Faccio fatica a stare in posti molto affollati, mi sento quasi sopraffatta dalle energie delle persone, se ricevo più stimoli visivi, sonori, sensoriali tutti insieme il mio cervello va in tilt… Insomma adesso non mi metto ad elencare tutto perché per carità, però c’era qualcosa che mi risuonava dentro… E quando Maria Grazia ha pronunciato quelle tre lettere, PAS, è successo qualcosa di strano.
Non ho pensato: “Ecco, adesso ho un’altra etichetta.”
Ho pensato: “Aspetta un attimo… quindi non ero sbagliata?”
Perché sapete qual è la cosa più pesante quando vivi tutta la vita sentendoti “troppo”? Non è essere troppo, è credere di esserlo per colpa tua.
Troppo emotiva, troppo intensa, troppo permalosa, troppo sensibile, troppo stanca dopo una giornata normale, troppo facilmente sopraffatta.

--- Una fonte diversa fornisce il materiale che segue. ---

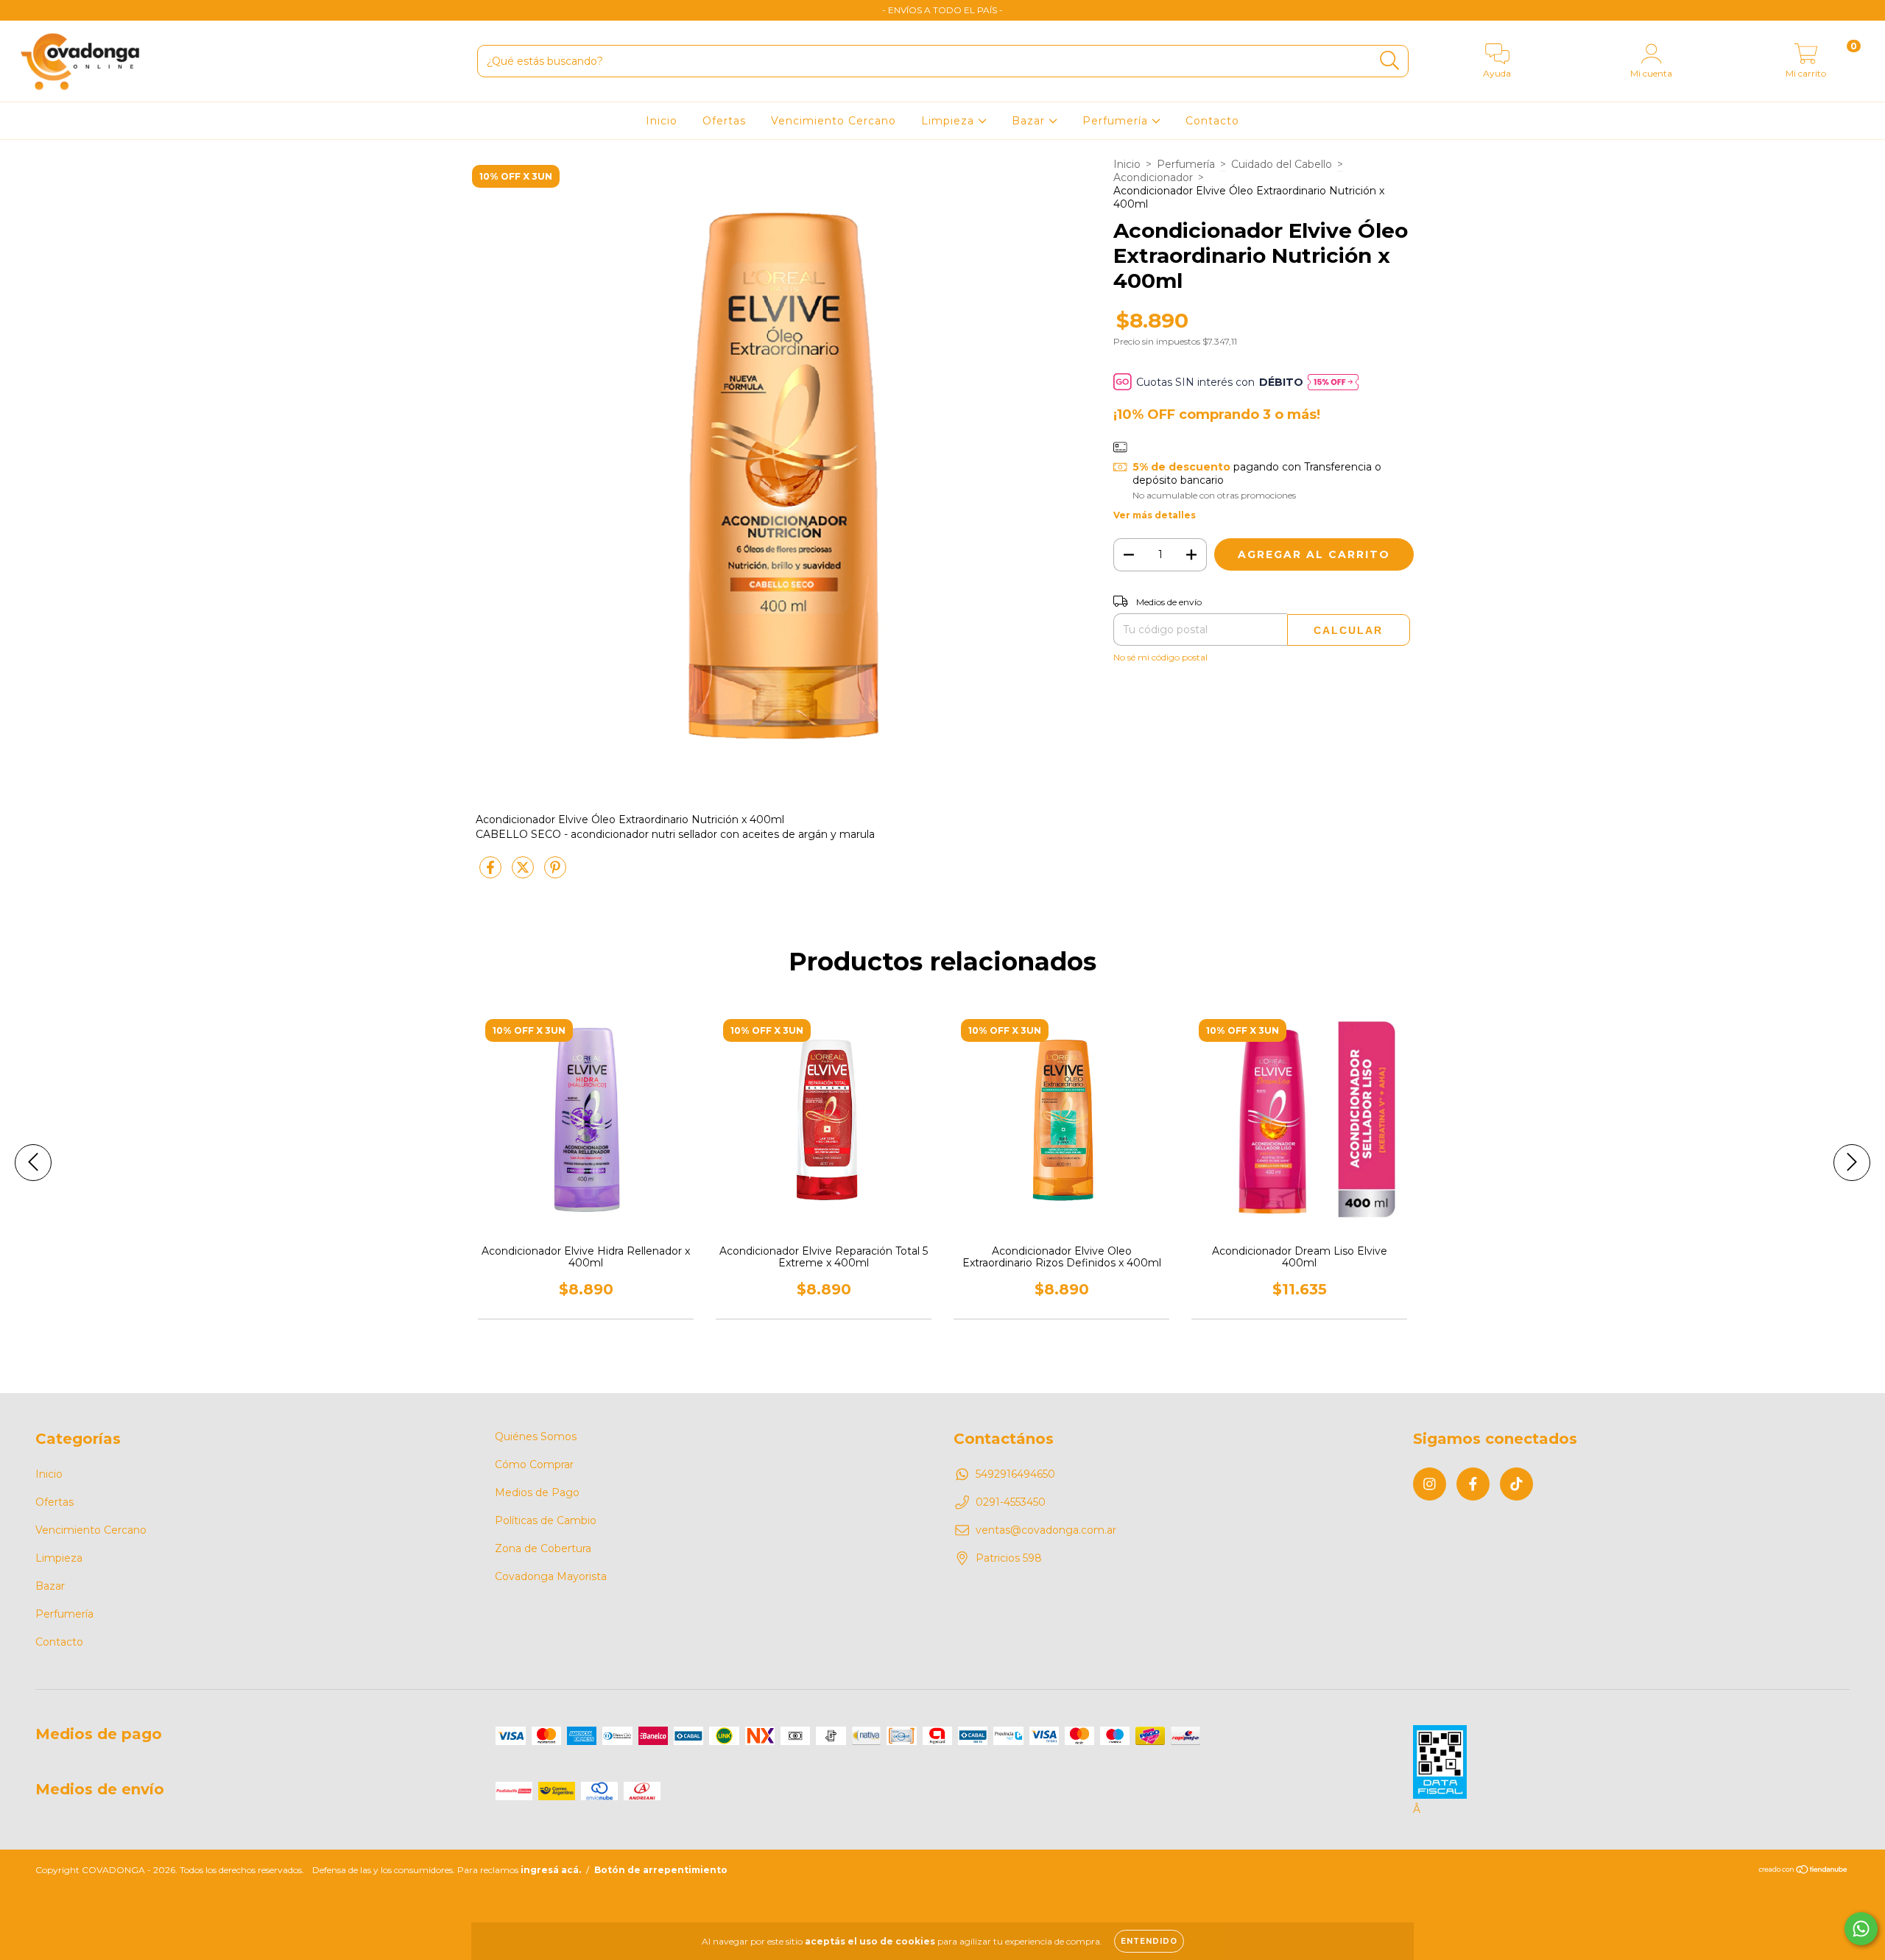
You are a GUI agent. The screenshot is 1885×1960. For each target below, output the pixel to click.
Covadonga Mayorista (551, 1576)
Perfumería (1117, 120)
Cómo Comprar (534, 1464)
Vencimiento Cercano (833, 120)
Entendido (1149, 1941)
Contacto (1212, 120)
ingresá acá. (551, 1869)
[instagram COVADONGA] (22, 10)
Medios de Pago (537, 1492)
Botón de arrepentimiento (660, 1869)
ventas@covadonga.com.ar (1046, 1530)
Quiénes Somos (536, 1436)
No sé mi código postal (1160, 657)
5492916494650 (1015, 1474)
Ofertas (724, 120)
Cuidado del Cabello (1281, 164)
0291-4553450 (1011, 1502)
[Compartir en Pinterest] (555, 873)
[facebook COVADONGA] (44, 10)
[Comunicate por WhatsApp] (1861, 1928)
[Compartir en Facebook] (491, 873)
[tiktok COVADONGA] (65, 10)
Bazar (1030, 120)
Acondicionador (1153, 177)
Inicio (661, 120)
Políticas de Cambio (545, 1520)
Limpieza (949, 120)
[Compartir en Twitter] (524, 873)
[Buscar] (1390, 60)
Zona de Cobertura (543, 1548)
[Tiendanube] (1804, 1871)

TROPPO
E allora inizi a fare una cosa terribile: provi a diventare MENO.
Meno rumorosa, meno presente, meno entusiasta meno triste… Meno te.
Forse la parte più bella di una diagnosi non è avere una parola nuova da aggiungere alla lista, è potersi togliere di dosso, finalmente, una parola vecchia, sbagliata. Per anni mi sono chiamata “esagerata”, “fragile”, “troppo”, “complicata”.

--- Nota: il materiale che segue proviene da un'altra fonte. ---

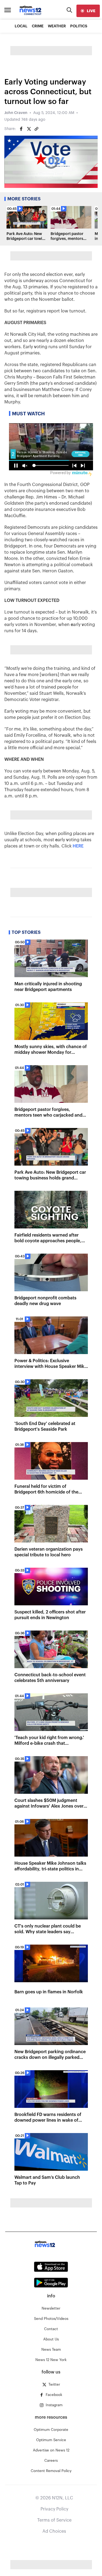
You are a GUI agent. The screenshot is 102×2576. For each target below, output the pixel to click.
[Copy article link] (36, 129)
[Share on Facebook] (21, 129)
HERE (78, 846)
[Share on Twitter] (29, 129)
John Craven (15, 113)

Oggi, invece, forse posso iniziare a chiamarmi semplicemente… me.
Con un cervello che funziona in un modo diverso, con delle ferite che hanno fatto il loro mestiere e con una sensibilità che non è un difetto da correggere, ma una caratteristica da imparare a custodire.
Perché a volte una parola pesa come un macigno, ma a volte, invece, una parola pronunciata al momento giusto, ti restituisce anni di innocenza che avevi passato a chiederti dove stessi sbagliando! Non credo che oggi siano uscite due diagnosi da quello studio. Credo che oggi siano uscite due parole.
Una pesa tantissimo. L’altra, invece, ha alleggerito il peso di tanti anni passati a chiedermi cosa ci fosse di sbagliato in me.
E forse la cosa più bella è proprio questa: scoprire che non c’era niente da aggiustare c’era solo qualcosa da comprendere.
Per la prima volta, uscendo da quel palazzo, non mi sono sentita diversa da come ero entrata, mi sono sentita un po’ più vicina a me. Sono uscita da quel palazzo esattamente con lo stesso cervello con cui ero entrata, con la stessa “amica” seduta sul divano con la stessa sensibilità che mi fa venire voglia di scappare quando il mondo diventa troppo rumoroso… Eppure c’era qualcosa di diverso.
Per la prima volta non avevo la sensazione di dover diventare un’altra persona, avevo solo voglia di imparare, finalmente, ad avere un po’ più di tenerezza per quella che sono sempre stata.
La parola non cambia chi sei, cambia il significato che dai a una vita intera.
Forse, alla fine, il regalo più grande che mi hanno fatto quelle due parole non è stato quello di darmi una nuova identità, io ero già questa. Quelle due parole mi hanno dato qualcosa di molto più prezioso: un modo nuovo di guardarmi.
Per anni mi sono chiesta: “Che cosa c’è che non va in me?”
Oggi, per la prima volta, credo di essermi fatta una domanda diversa:
“Come posso prendermi cura di come sono fatta?”
Sembrano due domande quasi identiche. In realtà, tra una e l’altra, c’è tutta la differenza del mondo… Sono abbastanza curiosa di vedere se riuscirò a trovarla.
Forse ho passato una vita a pensare che la cura fosse qualcosa da donare.
Oggi sto imparando che è anche un luogo in cui, ogni tanto, ho il diritto di abitare.